Careers in Child CareThinking of Becoming a Child Care Director?

As a Child Care Director, you are expected to ensure a happy, safe, and stimulating environment for children. You will be required to make sure that the Child Care center always complies with all licensing while managing the day-to-day operations. You will support and oversee the overall performance of your Child Care staff in addition to developing relevant curriculum, promoting leadership within the classrooms, communicate with parents, and managing all the center’s finances.

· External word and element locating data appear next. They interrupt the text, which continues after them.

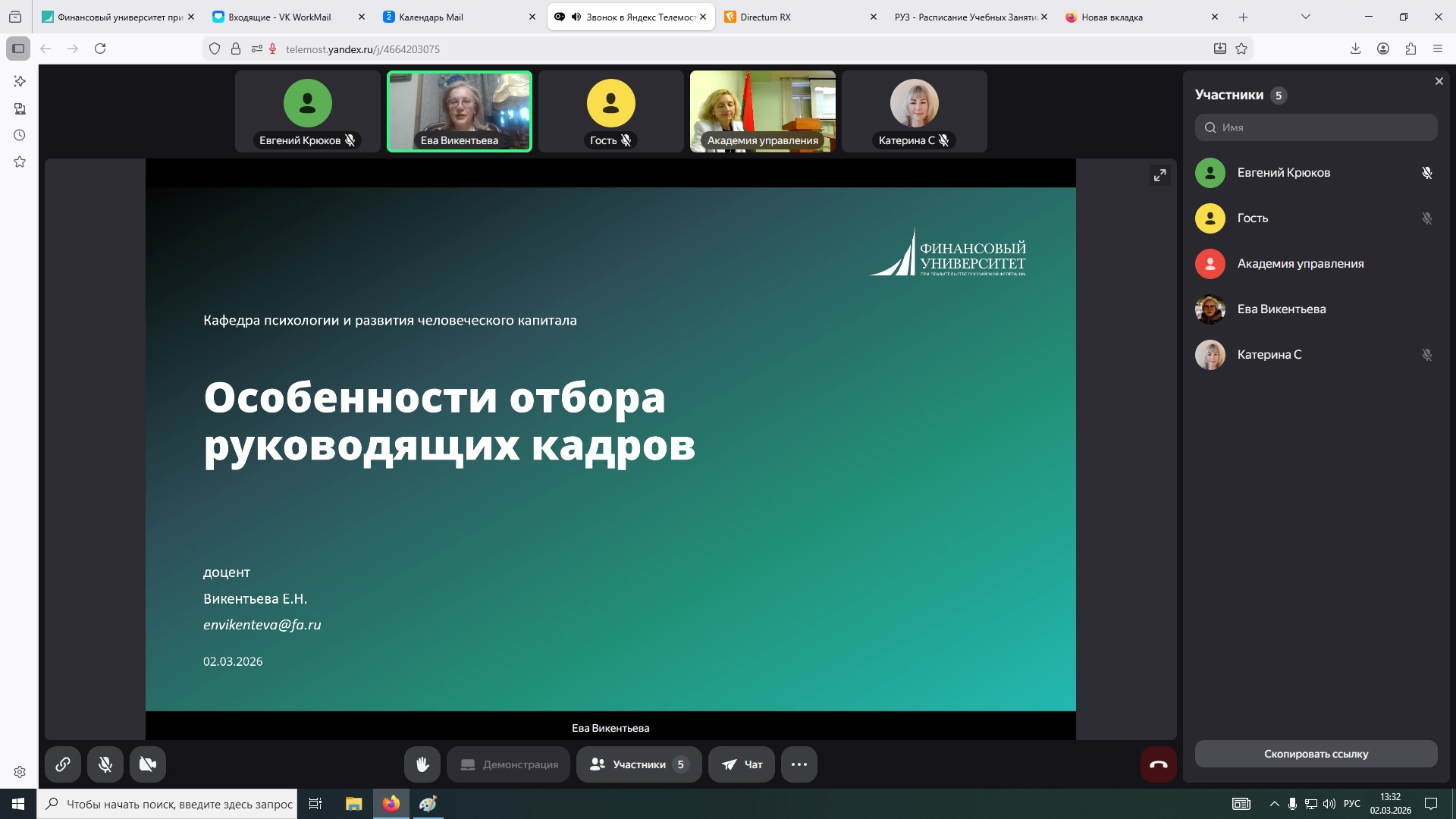1456x819 pixels.
Task: Open the browser sidebar history icon
Action: click(20, 135)
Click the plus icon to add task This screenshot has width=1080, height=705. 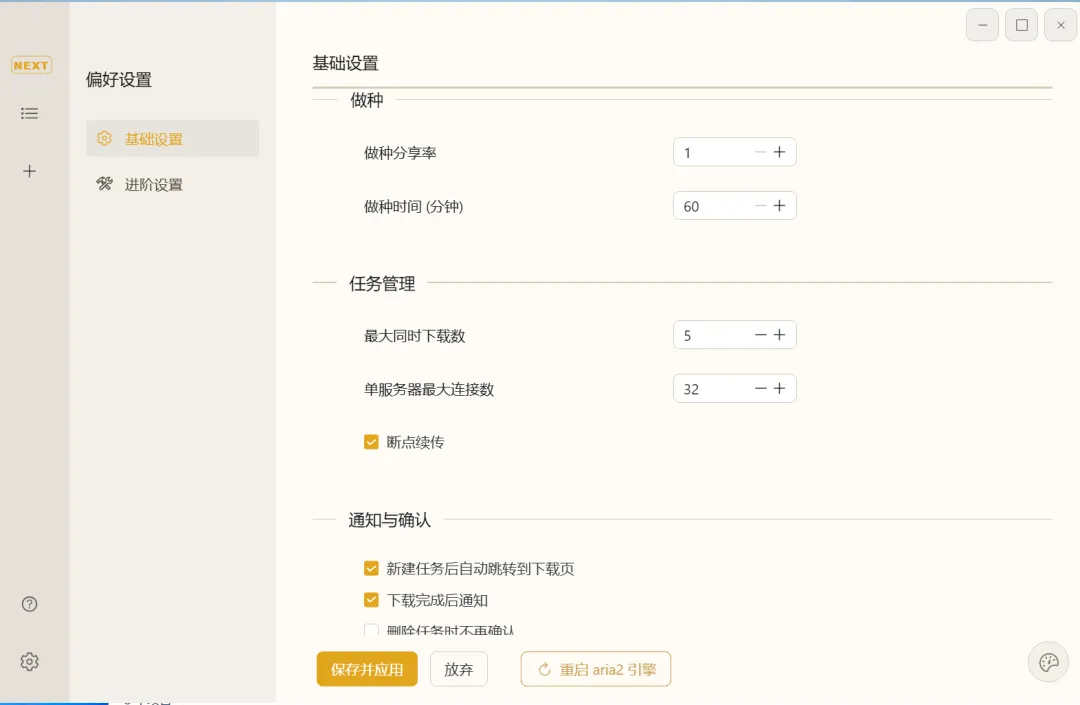pos(30,171)
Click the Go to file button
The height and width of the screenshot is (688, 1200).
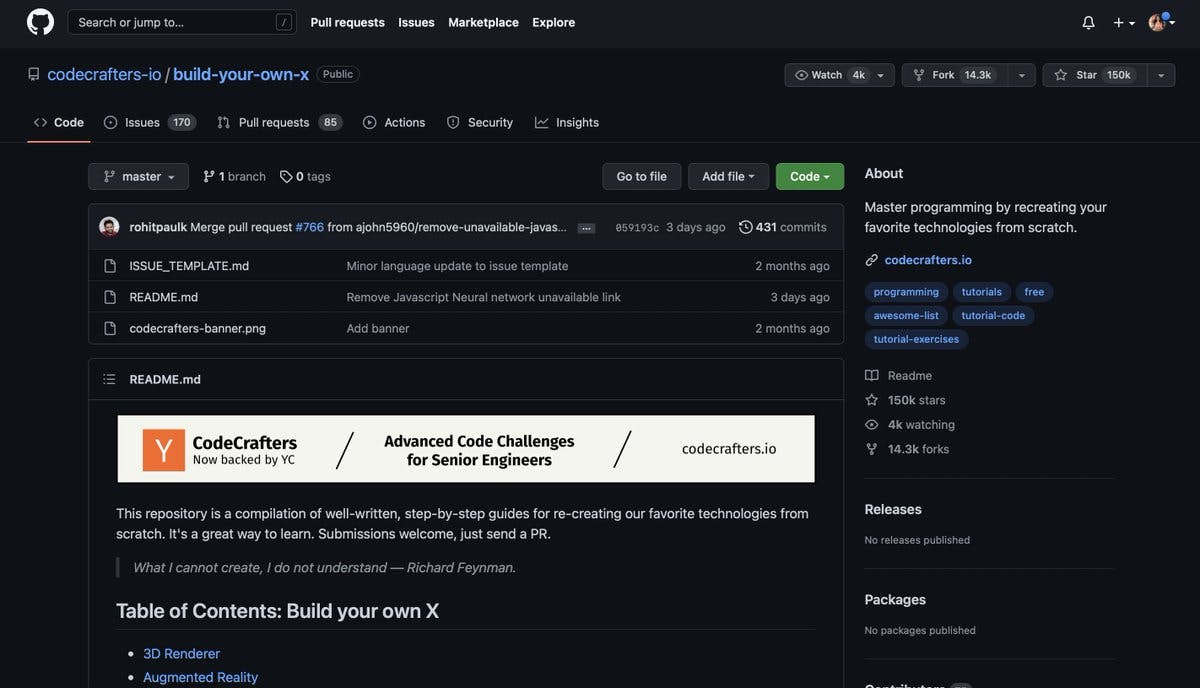click(641, 177)
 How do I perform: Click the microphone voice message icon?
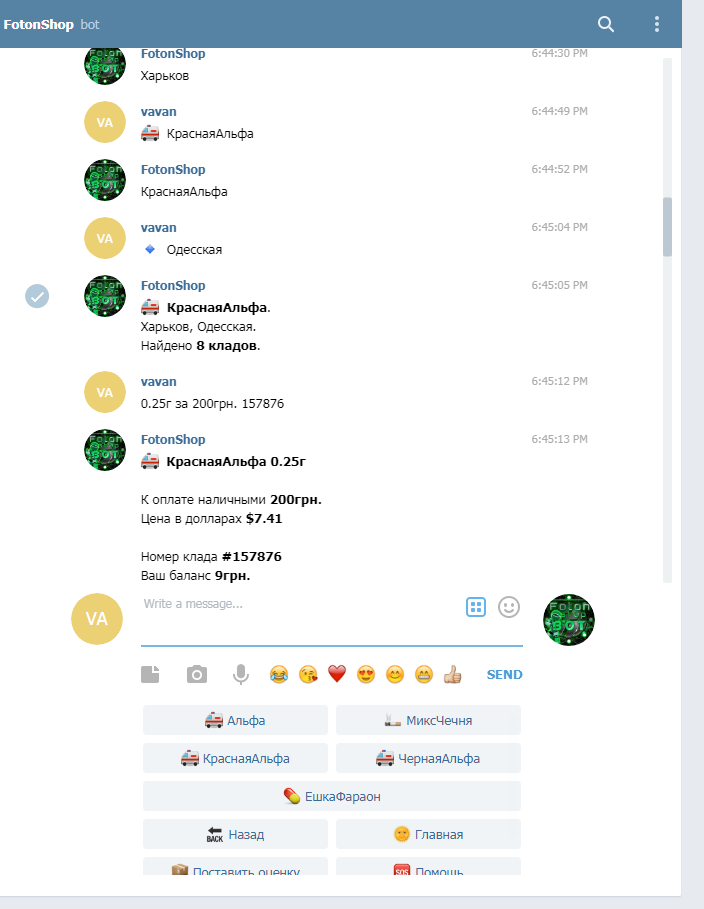click(241, 674)
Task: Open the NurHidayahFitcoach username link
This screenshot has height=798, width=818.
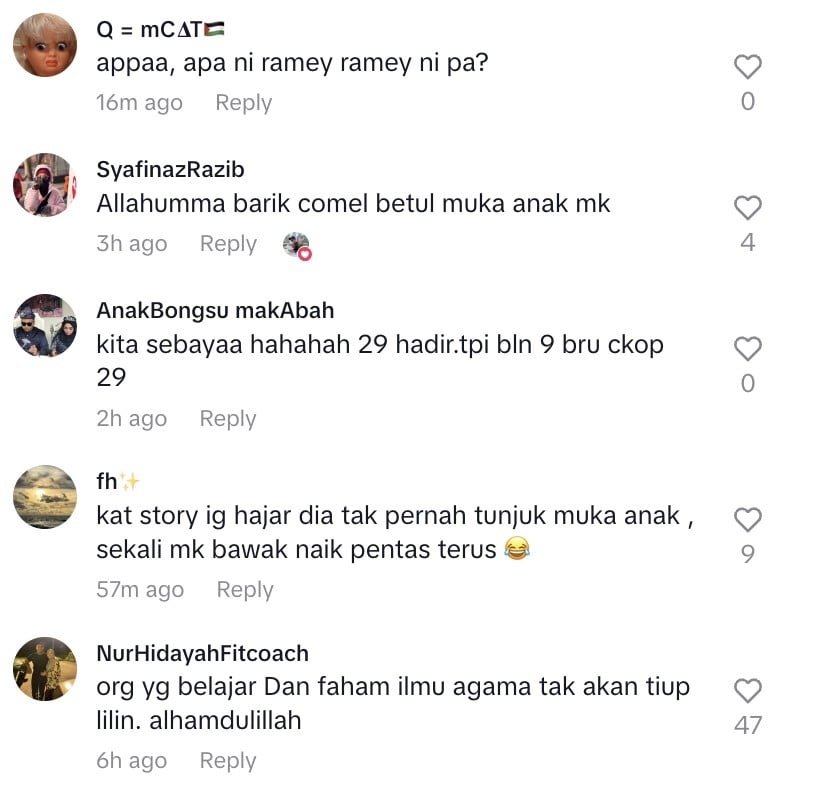Action: click(x=202, y=653)
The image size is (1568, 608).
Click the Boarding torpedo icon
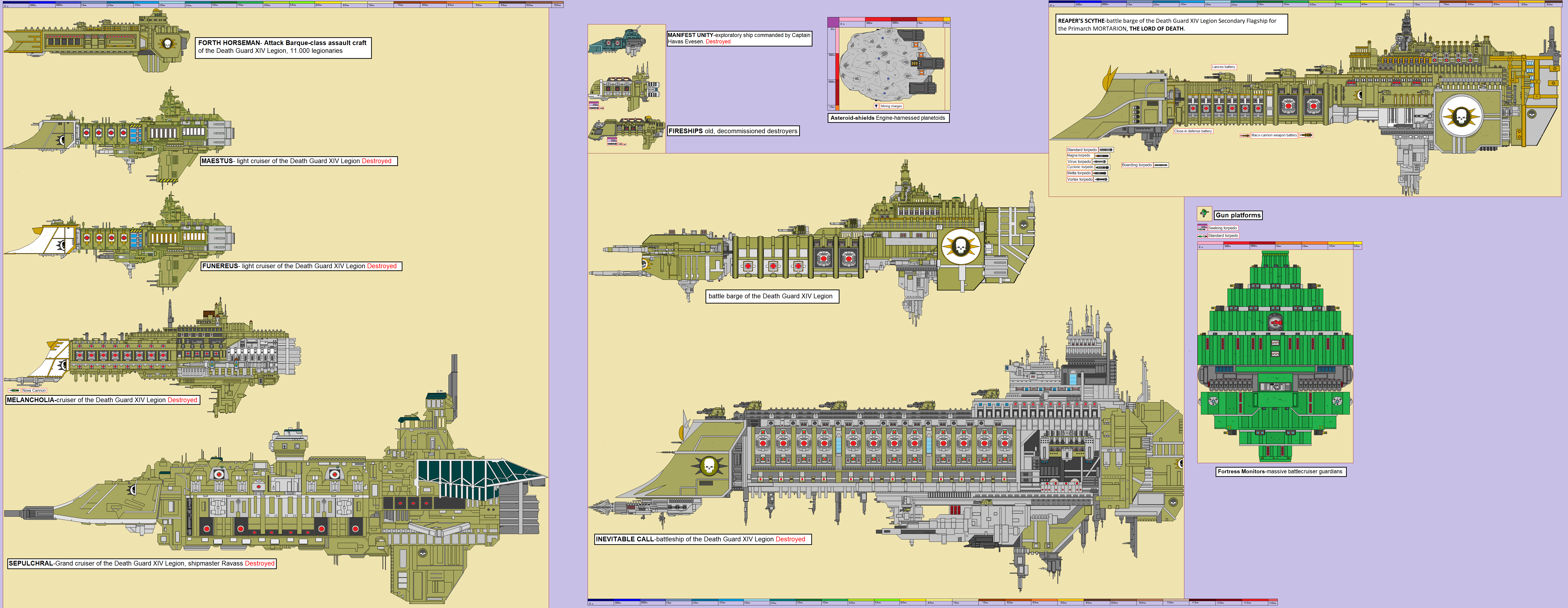1161,165
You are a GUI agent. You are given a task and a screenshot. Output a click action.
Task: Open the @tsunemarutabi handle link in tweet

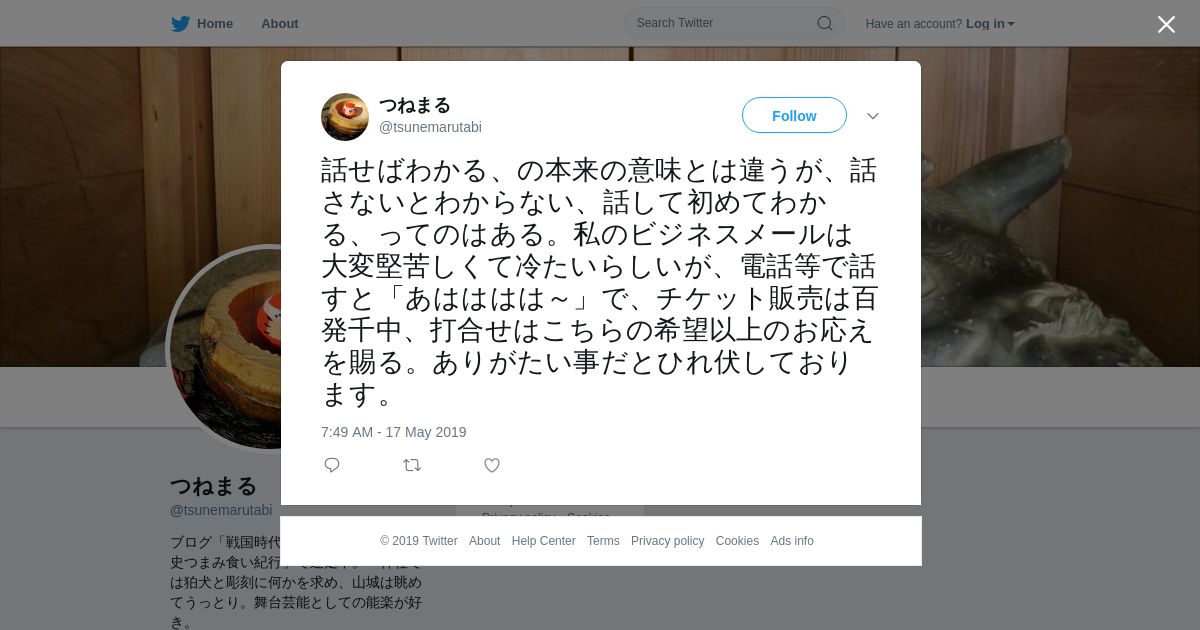(x=430, y=127)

Here’s a look into the day in the life of a Child Care Director

Your primary task will be to effectively supervise the staff at your center and direct and coordinate activities of Child Care teachers or administrators. Other tasks that Child Care Center Directors perform daily is:

  • Monitor their student’s progress and provide both the student and administrators with assistance in resolving any problems that come up
  • Prepare and maintain attendance, accounting, planning, and activity reports and records for agencies and officials
  • Consult with parents and staff about educational activities and policies
  • Meet with prospective students and their parents
  • Meet with parents and teachers if student learning or behavioral problems arise

Education And Training To Become A Child Care Director

Your post-secondary requirements for a Child Care Director will depend on the state that you’re in and the employer that you want to work for. A privately funded facility often only requires a High School Diploma, and a publicly funded preschool usually requires their directors to have a bachelor’s degree (this may vary state to state). On the other hand, in certain states, employers will require that you have some post-secondary education in preschool education. Most states will require Child Care center directors to have experience in early childhood education, and nearly all Child Care directors have previous experience as preschool teachers. The majority of states will require that Child Care center directors have several years of hands-on experience working with children in an early childhood education setting. The exact amount of needed expertise will vary by state.

Credentials and Licenses

Most states and employers will require Child Care directors to obtain a nationally recognized credential. Some states will require the Child Development Associate credential (CDA) that is administered by the Council for Professional Recognition. To receive the CDA credential, you will need to have at least 480 hours of Child Care work experience in addition to 120 hours of education in Child Care. Both must be completed within the past five years. Your credentials can be earned in either infant/toddler preschool-aged care, and the CDA title is valid for three years and can be renewed every five years with the completion of continuing education. The National Administration Credential (NAC) offered by the National Child Care Association, provides the NAC to all Child Care Directors, no matter what level of experience they have. Directors can earn the credential by enrolling and completing a 5-day, 40-hour course. Educational curriculum, staff management, and community relations are a few topics explored in the program. The credentials are valid for two years, and once the two years have passed, 20 hours of continuing education is required to maintain this credential.

Obtaining Your License

In most states, Child Care Directors must be licensed. The requirements will differ from state to state; however, there will be a specified amount of years working in the Child Care space and a specified number of hours related to Child Care coursework. The number of hours continuing education you will need to obtain your license will be determined by the state you work in.

A Career Beyond

Once you have become a Child Care Director, there are various avenues you can seek out for growth. Some directors open their own programs after working in private and/or public-funded schools, and many even expand on to administrative positions on a district level overseeing early Child Care programs.